#### WORK TO COMPLETE:
Your task is to copy the lines of the data below from the line holding "You are a computer-use agent. The image" through the line holding "Given: Choose the Goal setting planner page", inclusive, exactly and with nothing added.

#### DATA SECTION:

......

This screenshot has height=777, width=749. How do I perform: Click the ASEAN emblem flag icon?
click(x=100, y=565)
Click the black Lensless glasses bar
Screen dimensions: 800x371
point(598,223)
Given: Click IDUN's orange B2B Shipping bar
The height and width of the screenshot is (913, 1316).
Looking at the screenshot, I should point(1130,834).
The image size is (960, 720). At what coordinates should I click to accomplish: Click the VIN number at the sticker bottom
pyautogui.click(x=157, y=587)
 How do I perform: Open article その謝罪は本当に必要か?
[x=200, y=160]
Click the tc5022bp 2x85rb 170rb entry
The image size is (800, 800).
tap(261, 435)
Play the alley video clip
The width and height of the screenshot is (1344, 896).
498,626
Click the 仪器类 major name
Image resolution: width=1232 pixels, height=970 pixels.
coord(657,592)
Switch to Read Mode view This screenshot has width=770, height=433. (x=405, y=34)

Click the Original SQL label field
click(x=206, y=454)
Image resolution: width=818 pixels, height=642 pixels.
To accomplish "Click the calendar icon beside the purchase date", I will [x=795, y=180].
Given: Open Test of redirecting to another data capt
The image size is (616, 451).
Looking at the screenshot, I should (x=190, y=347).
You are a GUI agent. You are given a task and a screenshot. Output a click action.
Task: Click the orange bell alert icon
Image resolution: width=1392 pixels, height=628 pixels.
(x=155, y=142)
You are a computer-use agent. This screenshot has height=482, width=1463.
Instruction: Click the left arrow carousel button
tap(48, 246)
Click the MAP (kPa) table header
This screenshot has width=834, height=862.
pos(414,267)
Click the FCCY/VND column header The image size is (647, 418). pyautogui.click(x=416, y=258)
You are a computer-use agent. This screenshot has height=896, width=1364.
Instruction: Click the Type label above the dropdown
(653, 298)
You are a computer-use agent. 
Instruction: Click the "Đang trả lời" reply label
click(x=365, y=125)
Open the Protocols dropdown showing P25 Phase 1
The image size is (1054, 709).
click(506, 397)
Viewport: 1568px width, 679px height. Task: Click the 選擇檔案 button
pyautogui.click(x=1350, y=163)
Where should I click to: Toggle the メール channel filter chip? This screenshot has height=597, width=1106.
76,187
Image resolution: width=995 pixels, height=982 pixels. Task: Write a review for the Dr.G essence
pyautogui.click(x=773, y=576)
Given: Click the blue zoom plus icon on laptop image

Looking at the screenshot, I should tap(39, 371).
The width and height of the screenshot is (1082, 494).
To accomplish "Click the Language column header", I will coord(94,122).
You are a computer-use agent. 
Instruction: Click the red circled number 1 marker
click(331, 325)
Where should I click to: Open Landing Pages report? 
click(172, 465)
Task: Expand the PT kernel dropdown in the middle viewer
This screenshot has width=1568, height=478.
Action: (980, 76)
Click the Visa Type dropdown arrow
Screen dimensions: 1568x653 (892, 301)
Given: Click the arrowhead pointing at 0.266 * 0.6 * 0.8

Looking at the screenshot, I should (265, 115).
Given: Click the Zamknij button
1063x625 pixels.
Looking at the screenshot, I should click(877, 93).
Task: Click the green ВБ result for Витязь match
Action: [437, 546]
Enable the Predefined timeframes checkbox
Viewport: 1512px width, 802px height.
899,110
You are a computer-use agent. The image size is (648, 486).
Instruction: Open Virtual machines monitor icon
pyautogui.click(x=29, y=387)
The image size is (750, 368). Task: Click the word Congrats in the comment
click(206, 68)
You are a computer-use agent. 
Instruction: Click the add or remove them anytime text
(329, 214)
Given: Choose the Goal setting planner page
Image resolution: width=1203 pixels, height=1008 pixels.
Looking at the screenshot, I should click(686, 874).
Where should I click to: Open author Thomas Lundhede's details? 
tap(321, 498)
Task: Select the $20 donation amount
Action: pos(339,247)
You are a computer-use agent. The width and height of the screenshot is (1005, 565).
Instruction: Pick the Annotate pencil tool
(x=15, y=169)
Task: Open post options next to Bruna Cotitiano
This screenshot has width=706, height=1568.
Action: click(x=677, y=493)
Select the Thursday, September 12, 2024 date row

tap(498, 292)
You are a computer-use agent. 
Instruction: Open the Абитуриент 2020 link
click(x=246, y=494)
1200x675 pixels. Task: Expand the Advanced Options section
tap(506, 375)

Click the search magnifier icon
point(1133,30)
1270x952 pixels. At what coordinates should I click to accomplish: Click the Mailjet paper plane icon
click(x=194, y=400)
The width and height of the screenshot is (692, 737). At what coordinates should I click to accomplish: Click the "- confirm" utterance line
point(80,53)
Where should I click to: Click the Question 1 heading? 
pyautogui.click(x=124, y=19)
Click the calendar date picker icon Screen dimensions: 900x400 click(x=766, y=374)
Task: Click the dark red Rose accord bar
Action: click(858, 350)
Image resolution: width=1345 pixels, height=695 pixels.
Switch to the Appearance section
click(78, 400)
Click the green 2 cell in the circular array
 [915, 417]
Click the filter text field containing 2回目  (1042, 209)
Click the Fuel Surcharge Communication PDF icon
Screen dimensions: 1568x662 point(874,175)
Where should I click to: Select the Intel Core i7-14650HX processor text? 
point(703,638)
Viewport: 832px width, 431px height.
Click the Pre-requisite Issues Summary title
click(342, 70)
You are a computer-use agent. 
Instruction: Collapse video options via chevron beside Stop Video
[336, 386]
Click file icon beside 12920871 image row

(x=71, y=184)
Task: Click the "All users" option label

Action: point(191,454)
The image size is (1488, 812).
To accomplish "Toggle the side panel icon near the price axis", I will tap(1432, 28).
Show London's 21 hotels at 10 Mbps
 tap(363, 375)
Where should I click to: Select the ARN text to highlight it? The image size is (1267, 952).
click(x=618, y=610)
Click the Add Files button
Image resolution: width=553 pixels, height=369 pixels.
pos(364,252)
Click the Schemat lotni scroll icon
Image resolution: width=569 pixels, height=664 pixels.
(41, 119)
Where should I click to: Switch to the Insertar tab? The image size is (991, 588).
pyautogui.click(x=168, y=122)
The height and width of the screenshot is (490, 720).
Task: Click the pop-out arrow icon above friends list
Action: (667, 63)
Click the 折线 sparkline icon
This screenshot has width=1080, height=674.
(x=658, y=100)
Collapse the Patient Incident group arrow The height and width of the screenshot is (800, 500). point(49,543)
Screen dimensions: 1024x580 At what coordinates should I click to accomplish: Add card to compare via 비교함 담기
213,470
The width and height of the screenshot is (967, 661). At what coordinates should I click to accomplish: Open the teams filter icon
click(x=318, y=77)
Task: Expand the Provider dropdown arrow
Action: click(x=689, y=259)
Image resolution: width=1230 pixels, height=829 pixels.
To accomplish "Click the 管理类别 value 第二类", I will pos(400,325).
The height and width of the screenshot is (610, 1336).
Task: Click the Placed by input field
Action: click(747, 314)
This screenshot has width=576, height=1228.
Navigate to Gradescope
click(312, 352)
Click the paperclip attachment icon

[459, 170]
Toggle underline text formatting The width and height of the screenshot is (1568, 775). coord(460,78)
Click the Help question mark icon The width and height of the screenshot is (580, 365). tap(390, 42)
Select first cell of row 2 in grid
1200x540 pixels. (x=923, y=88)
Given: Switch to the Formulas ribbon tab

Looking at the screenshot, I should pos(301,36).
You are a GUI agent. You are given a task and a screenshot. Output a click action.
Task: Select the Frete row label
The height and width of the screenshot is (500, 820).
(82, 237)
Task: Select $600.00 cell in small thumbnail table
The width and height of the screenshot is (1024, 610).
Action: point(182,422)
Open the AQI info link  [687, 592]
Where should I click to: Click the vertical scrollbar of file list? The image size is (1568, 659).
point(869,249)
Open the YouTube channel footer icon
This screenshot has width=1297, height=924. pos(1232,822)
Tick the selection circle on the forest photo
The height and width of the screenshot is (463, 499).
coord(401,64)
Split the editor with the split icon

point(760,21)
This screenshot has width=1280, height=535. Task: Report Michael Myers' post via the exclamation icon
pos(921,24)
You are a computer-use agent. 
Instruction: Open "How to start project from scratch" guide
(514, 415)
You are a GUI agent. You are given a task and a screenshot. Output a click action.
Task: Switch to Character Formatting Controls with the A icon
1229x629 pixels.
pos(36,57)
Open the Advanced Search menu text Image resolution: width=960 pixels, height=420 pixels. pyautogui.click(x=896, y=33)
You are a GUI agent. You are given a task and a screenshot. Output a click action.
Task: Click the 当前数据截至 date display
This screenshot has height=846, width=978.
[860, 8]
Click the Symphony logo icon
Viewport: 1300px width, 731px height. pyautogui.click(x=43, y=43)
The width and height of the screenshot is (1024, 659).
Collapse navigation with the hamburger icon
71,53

......

#### SOLUTION FOR THIS EXERCISE:
You are a computer-use agent. The image size is (648, 486).
Instruction: Open Virtual machines monitor icon
pyautogui.click(x=29, y=387)
The image size is (750, 368). Task: Click the word Congrats in the comment
click(206, 68)
You are a computer-use agent. 
Instruction: Click the add or remove them anytime text
(329, 214)
Given: Choose the Goal setting planner page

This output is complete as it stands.